▶ Tujuan Tugas: Ulangi seluruh entri di bawah ini tanpa mengubah satu baris pun.

▶ Data Mentah:
- - - - - - -

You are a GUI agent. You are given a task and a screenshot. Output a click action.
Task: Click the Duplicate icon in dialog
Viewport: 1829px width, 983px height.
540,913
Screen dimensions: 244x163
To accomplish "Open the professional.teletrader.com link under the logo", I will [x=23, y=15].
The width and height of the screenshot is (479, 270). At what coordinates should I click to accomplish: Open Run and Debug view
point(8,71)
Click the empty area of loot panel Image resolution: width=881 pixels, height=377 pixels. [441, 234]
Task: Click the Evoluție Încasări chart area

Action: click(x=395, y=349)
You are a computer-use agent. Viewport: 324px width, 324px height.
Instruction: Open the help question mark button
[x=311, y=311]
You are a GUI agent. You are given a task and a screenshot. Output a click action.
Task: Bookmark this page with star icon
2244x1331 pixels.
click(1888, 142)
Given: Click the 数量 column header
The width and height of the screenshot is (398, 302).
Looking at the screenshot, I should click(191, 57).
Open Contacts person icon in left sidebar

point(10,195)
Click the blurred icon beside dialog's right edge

- - - - - - -

▶ Hasil Tugas Ini:
You are a GUI agent. You are given a task and a screenshot. Output a click action.
Task: Click the Duplicate icon in dialog
Viewport: 1829px width, 983px height.
540,913
Screen dimensions: 244x163
To accomplish "Open the professional.teletrader.com link under the logo", I will [x=23, y=15].
The width and height of the screenshot is (479, 270). At what coordinates should I click to accomplish: Open Run and Debug view
point(8,71)
Click the empty area of loot panel Image resolution: width=881 pixels, height=377 pixels. [441, 234]
Task: Click the Evoluție Încasări chart area

Action: click(x=395, y=349)
You are a computer-use agent. Viewport: 324px width, 324px height.
Instruction: Open the help question mark button
[x=311, y=311]
You are a GUI agent. You are given a task and a screenshot. Output a click action.
Task: Bookmark this page with star icon
2244x1331 pixels.
click(1888, 142)
Given: Click the 数量 column header
The width and height of the screenshot is (398, 302).
Looking at the screenshot, I should click(191, 57).
Open Contacts person icon in left sidebar

point(10,195)
Click the blurred icon beside dialog's right edge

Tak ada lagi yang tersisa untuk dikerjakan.